2. The biomedical extraction question-answering method based on dynamic routing and answer voting according to claim 1, characterized in that step 1, collecting and preprocessing data sets, specifically, firstly collecting bioasqfactor 4b, bioasqfactor 5b,BioASQfactoid6b,BioASQfactoid 9b biomedical data sets, then collecting squiad public data sets, wherein the squiad data sets are used for pre-training models, and processing the data sets of BioASQ into a task format of extraction question-answering for training and testing of the models.

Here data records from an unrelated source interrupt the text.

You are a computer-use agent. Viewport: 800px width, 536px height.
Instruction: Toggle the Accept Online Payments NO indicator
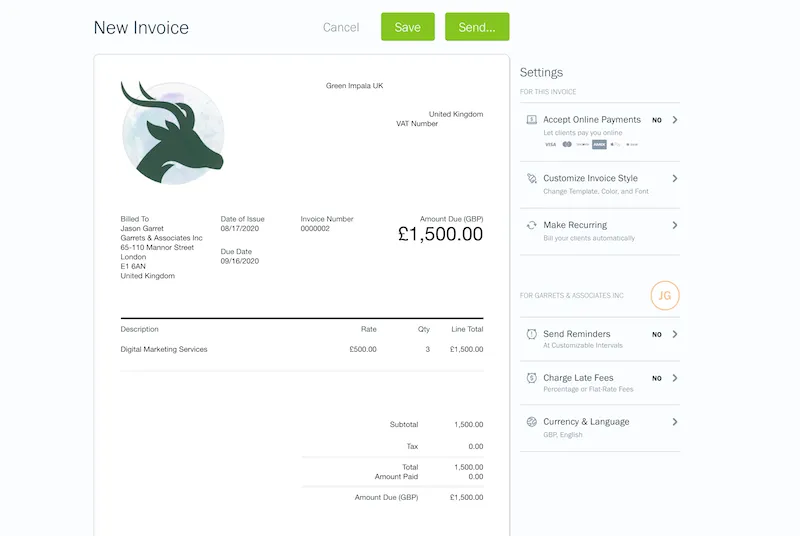(x=657, y=120)
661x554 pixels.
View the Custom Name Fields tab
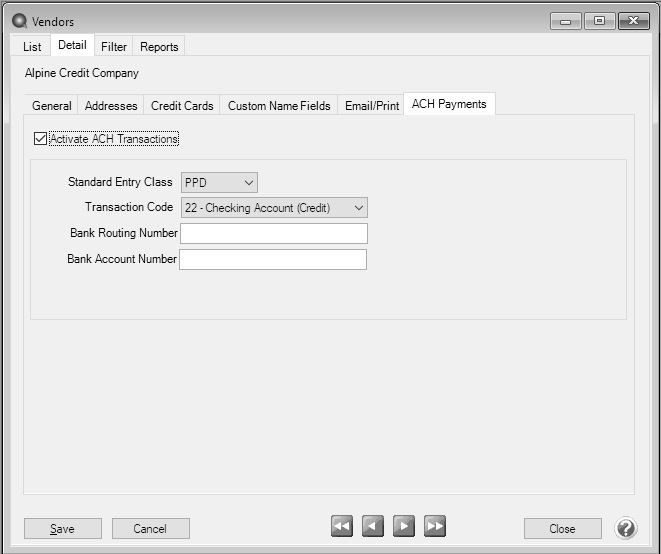[279, 106]
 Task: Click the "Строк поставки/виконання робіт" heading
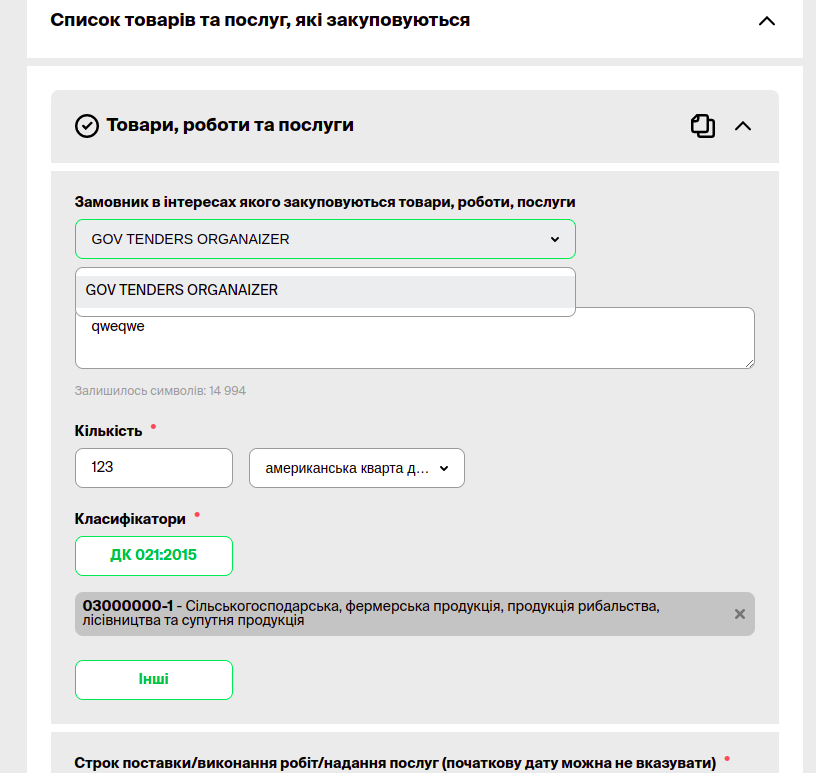tap(395, 764)
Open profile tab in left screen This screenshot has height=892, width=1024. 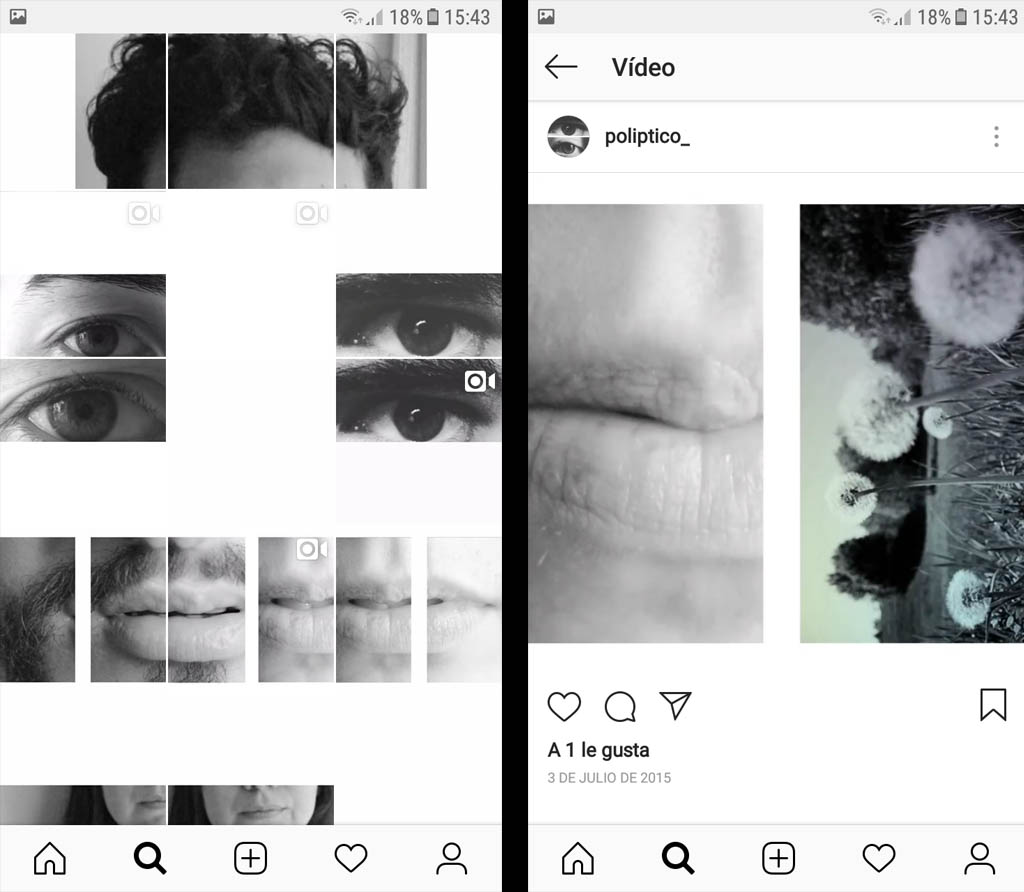pos(451,858)
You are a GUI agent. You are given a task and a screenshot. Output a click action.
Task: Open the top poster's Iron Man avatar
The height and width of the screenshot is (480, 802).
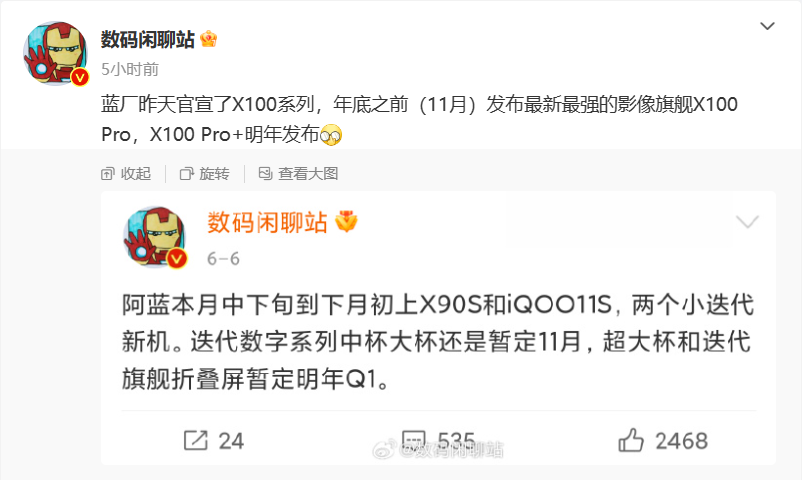(55, 53)
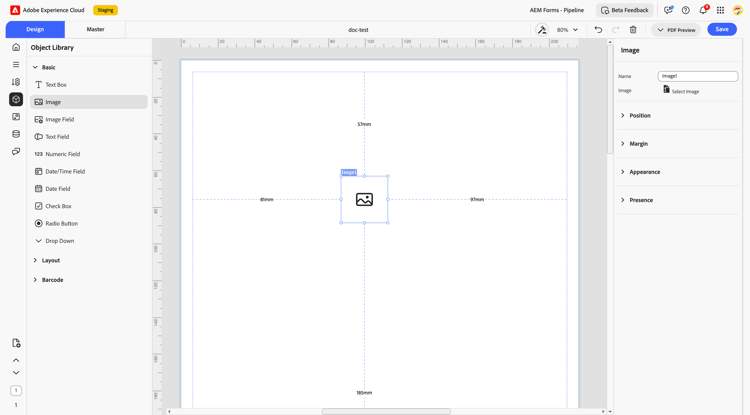750x415 pixels.
Task: Open the 80% zoom level dropdown
Action: [567, 30]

3. The biomedical extraction question-answering method based on dynamic routing and answer voting according to claim 1, wherein in step 2, the model is trained by first pre-training the model on the squiad universal corpus, adopting a mechanism for dynamically reducing the learning rate in the pre-training process, and then fine-tuning on the bio asq dataset, specifically as follows:

in the substep 2-1, the model inputs sequences, paragraphs and questions, and the embedded vectors are first converted into embedded vectors E by the embedding layer, and then input into the coding layer:

H _all ＝Encoder(E)

wherein H is _all ＝(H ₁ ,H ₂ ,…,H ₁₂ ) Representing the output of the encoder hidden layer, H _i Representing the output of the ith hidden layer;

coding layer: the coding layer is the encoder structure of the transducer, an important part of which is the attention mechanism, which is calculated for a given query matrix Q, key matrix K, value matrix V as follows:

MultiHead(Q,K,V)＝[head ₁ ,…,head _h ]W ^o

wherein W is _i ^q 、W _i ^k 、W _i ^v 、W ^o In order for the parameters to be able to be learned,is a scaling factor, h is the number of attention heads, and a feedforward layer is connected to the multi-head attention layer, namely an encoder structure;

substep 2-2, for the output of the hidden layer, set the last three layers to be routed, and take the output of the last three layers, namely H ₁₀ ，H ₁₁ ，H ₁₂ The three are used as inputs of the dynamic routing module, and can be obtained:

H＝Dynamic_Routing(H ₁₀ ，H ₁₁ ，H ₁₂ )

wherein H represents the output of the dynamic routing module;

introduction of dynamic routing algorithm: first, three initial weights b1, b2, b3 are defined, and then the number of iterations r. iterations: calculating three routing values k1, k2, k3 using softmax for b1, k2, k3 such that the sum k1, k2, k3 of the routing values is 1, then flattening the output vectors H12, H11, H10 of the last three hidden layers into one-dimensional vectors to obtain h12_f, h11_f, h10_f, calculating a weighted sum x, i.e. k1×h12_f+k2×h11_f+k3×h10_f, obtaining y by a nonlinear function squarsh, then updating the transpose of b1, b2, b3, y multiplied by h12_f plus the original b1 as new b1, and similarly obtaining new b2 and b3, after the iteration is completed, multiplying the respective updated routing values by H12, H11, H10 and summing, as the output after the dynamic routing, i.e. k1+k12+k2×h11+k3×h10,

where the squarish function refers to the squarish function in the Dynamicrouting between capsules paper,

sub-step 2-3, after dynamic routing, a linear layer is connected, the output dimension of the linear layer is 2,

L＝Linear(H)

where L represents the output of the linear layer,

substep 2-4, answer voting: l is input to the pre-output layer,

A′，P＝pre-output(L)

where a' represents the pre-output answer, P represents the corresponding predictive score,

a' is input to the answer voting module,

V＝answer_voting(A′)

where V represents the corresponding voting score,

S＝w ₁ *P+w ₂ *V

where S represents the final answer score, and then the final answer is obtained through the output layer,

A＝output(S)

where a represents the final answer and where,

for any x _i And x _j The answer voting score calculation formula:

wherein |x _i ∩x _j I represents x _i And x _j Number of common words between, |x _i I represents x _i N represents the number of answers per set.

4. The biomedical extraction question-answering method based on dynamic routing and answer voting according to claim 1, wherein in step 3, the model test is performed, a test set is input into the model, model prediction is started, and a test result is obtained after the model is operated.